──────── Extract provided

Nuclear medicine is specialized medical care that uses tiny amounts of radioactive material to diagnose or treat disease. Most commonly, the radioactive material is used to produce images of the inside of the body.

When nuclear medicine is used for imaging, tiny amounts of radioactive material are mixed into medicine that is injected, swallowed or inhaled. These medications are called radiopharmaceuticals or radiotracers. The medication goes to the part of the body that is being examined, where it emits a kind of invisible energy called gamma waves. Special cameras can take photographs or video of those gamma waves, so they also take an image of the body part where the medication is. Videos can show how the medicine is being processed by the body.

What makes nuclear medicine so useful is that it is extremely accurate. The images taken with nuclear medicine are incredibly precise, providing images down to the molecular level, so they can show disease at its earliest stages. Nuclear medicine can also show the function of body parts instead of just their structure: it can be used to see how well a heart is beating or how much oxygen lungs are holding. It is a way for doctors to see inside the body without the risks of surgery.

────────────────

● **Set of tasks**
1 - List every way the passage on nuclear medicine says the radioactive medicine can enter the body.
2 - In the nuclear medicine passage above, what are the medications mixed with tiny amounts of radioactive material called?
3 - Carry on the nuclear medicine passage above from its final sentence.

──────── Supplied data

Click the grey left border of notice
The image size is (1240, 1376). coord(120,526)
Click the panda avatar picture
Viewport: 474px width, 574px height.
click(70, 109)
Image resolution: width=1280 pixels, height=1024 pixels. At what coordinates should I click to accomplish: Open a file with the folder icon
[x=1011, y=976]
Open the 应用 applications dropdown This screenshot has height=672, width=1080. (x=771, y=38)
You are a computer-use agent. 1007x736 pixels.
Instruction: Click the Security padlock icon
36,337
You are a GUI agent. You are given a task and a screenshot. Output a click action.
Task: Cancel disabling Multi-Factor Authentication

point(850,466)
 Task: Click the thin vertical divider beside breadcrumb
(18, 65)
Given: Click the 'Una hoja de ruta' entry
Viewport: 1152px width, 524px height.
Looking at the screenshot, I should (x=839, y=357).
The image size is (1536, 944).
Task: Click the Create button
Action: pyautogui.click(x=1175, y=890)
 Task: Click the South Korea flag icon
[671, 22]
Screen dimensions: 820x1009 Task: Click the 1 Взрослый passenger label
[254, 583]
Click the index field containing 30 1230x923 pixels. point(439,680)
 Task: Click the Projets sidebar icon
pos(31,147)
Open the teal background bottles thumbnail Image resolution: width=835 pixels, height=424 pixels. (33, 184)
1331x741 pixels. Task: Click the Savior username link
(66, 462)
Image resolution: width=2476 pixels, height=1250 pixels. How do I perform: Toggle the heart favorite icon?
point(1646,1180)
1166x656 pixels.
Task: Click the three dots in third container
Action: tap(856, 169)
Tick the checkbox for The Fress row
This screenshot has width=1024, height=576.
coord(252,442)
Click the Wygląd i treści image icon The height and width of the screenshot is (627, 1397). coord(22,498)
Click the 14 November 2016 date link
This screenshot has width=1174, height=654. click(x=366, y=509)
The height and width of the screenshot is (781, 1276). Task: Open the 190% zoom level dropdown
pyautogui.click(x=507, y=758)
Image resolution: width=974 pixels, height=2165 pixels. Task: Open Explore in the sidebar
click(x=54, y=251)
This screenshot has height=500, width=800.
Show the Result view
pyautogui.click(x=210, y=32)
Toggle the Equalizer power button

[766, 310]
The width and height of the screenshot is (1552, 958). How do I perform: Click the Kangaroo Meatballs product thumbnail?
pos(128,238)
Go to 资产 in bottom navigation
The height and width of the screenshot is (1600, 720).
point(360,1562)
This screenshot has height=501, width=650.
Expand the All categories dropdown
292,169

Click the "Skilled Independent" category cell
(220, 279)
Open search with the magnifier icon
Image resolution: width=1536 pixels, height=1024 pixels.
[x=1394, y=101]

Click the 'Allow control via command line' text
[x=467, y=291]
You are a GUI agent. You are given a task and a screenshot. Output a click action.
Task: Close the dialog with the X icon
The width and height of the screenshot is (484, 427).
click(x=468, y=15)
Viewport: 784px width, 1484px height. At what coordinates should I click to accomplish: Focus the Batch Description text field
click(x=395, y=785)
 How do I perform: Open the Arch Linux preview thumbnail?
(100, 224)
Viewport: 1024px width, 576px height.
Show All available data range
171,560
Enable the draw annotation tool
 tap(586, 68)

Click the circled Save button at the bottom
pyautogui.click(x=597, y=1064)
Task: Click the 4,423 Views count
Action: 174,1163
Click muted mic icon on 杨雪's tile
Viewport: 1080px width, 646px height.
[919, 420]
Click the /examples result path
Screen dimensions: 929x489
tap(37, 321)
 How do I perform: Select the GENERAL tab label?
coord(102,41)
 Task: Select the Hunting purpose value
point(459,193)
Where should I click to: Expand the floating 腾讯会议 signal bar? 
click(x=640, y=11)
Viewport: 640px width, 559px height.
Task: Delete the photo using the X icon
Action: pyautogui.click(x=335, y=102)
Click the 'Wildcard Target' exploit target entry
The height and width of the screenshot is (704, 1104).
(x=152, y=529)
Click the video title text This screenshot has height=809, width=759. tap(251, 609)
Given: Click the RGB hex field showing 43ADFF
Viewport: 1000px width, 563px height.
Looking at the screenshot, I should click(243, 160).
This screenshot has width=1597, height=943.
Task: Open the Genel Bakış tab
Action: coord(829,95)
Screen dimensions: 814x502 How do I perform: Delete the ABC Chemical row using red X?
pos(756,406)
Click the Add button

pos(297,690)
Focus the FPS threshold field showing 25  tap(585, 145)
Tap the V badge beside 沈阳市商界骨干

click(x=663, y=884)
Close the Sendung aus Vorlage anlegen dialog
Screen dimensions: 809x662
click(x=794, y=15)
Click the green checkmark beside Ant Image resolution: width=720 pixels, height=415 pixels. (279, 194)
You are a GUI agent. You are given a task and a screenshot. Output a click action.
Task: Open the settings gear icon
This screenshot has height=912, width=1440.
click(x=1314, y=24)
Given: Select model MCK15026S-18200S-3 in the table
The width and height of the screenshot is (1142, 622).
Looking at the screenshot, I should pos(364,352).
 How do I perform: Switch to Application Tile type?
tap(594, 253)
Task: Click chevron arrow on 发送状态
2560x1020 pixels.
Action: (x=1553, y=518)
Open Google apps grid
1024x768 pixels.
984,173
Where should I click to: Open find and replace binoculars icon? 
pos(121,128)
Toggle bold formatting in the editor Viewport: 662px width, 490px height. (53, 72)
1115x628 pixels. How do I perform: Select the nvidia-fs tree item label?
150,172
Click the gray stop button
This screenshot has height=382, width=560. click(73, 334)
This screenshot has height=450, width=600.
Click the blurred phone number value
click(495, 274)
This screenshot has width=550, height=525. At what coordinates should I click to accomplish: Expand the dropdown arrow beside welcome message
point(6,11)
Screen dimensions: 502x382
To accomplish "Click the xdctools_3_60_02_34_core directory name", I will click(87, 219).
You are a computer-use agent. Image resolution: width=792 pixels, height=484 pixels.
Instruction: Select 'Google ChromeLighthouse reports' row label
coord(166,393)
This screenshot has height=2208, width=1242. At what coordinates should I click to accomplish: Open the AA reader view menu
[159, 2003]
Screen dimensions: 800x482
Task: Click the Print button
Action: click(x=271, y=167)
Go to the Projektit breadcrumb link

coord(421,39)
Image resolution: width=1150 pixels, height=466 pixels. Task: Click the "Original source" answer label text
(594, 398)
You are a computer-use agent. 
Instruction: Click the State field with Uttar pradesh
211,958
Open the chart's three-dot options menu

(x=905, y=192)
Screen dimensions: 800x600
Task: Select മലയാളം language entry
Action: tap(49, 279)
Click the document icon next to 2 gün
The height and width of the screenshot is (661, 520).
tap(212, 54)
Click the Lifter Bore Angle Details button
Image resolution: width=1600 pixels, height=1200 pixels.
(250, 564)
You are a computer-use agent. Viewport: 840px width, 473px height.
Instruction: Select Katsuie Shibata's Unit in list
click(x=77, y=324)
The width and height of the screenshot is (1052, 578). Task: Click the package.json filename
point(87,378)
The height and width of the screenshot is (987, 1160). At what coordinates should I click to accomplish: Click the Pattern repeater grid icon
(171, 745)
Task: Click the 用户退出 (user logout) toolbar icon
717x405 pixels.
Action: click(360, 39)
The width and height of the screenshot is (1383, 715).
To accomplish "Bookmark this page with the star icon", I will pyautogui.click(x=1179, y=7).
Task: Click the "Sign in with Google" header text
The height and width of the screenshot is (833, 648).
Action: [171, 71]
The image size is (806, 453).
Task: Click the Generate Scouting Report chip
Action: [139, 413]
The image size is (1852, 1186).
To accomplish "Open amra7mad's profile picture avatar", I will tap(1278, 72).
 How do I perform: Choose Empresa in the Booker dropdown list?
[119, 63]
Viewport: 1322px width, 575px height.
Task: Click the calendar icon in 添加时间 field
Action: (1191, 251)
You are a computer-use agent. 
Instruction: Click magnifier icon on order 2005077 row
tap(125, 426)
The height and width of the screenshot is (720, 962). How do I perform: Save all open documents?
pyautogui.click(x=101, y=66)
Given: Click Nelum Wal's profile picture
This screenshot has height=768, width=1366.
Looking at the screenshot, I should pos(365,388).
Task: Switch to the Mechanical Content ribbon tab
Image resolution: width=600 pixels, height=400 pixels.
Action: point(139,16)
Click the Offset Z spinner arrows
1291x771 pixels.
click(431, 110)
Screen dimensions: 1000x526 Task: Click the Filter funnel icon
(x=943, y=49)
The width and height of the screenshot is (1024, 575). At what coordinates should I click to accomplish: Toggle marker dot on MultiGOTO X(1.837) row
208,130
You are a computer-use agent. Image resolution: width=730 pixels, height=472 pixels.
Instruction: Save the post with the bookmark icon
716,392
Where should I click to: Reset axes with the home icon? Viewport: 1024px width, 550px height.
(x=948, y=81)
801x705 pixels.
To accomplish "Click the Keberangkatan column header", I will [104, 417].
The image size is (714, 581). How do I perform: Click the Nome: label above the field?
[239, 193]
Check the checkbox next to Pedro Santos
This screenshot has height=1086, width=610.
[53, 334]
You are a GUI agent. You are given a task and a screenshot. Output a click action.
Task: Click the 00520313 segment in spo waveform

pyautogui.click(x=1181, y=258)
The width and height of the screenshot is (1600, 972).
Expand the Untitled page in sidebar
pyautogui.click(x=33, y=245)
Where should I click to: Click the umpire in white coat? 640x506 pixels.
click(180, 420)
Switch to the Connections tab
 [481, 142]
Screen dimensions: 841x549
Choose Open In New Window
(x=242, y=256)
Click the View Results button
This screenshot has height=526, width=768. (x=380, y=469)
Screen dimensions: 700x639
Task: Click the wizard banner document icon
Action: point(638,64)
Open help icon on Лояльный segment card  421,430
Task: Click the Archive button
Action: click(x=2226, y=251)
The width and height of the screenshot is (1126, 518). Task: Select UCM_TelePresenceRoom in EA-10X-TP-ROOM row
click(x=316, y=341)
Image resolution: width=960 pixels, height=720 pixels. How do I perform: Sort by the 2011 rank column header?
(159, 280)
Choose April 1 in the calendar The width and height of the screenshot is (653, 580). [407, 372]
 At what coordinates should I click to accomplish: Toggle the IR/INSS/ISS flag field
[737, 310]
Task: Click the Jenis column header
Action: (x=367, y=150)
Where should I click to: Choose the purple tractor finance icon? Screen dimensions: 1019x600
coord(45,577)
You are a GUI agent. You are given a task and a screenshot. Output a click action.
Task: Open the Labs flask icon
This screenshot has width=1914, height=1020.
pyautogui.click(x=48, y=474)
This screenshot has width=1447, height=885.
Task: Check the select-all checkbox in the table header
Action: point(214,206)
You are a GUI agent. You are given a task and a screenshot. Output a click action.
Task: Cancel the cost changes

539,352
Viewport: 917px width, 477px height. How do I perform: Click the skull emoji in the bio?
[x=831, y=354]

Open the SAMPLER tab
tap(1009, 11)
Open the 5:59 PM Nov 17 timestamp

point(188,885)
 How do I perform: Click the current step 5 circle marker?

────────────────

● **Expected outputs**
1 - injected, swallowed, inhaled

2 - They are called radiopharmaceuticals or radiotracers.

3 -
The word “radioactive” can make some patients uneasy, but nuclear medicine is very safe. The amount of radiation used is very small, less than a person usually receives from simply standing outside during a normal year. It has been used successfully for more than sixty years, and is painless.

Sometimes nuclear medicine can be used not just to diagnose disease, but also to treat it. Hyperthyroidism is sometimes treated with radioactive iodine, and certain cancers are sometimes treated with targeted radiation or radioactive medications.

Nuclear medicine provides an enormous amount of information that is not available any other way. It helps patients avoid exploratory surgeries or unnecessary treatments, and it helps physicians quickly decide on the best care.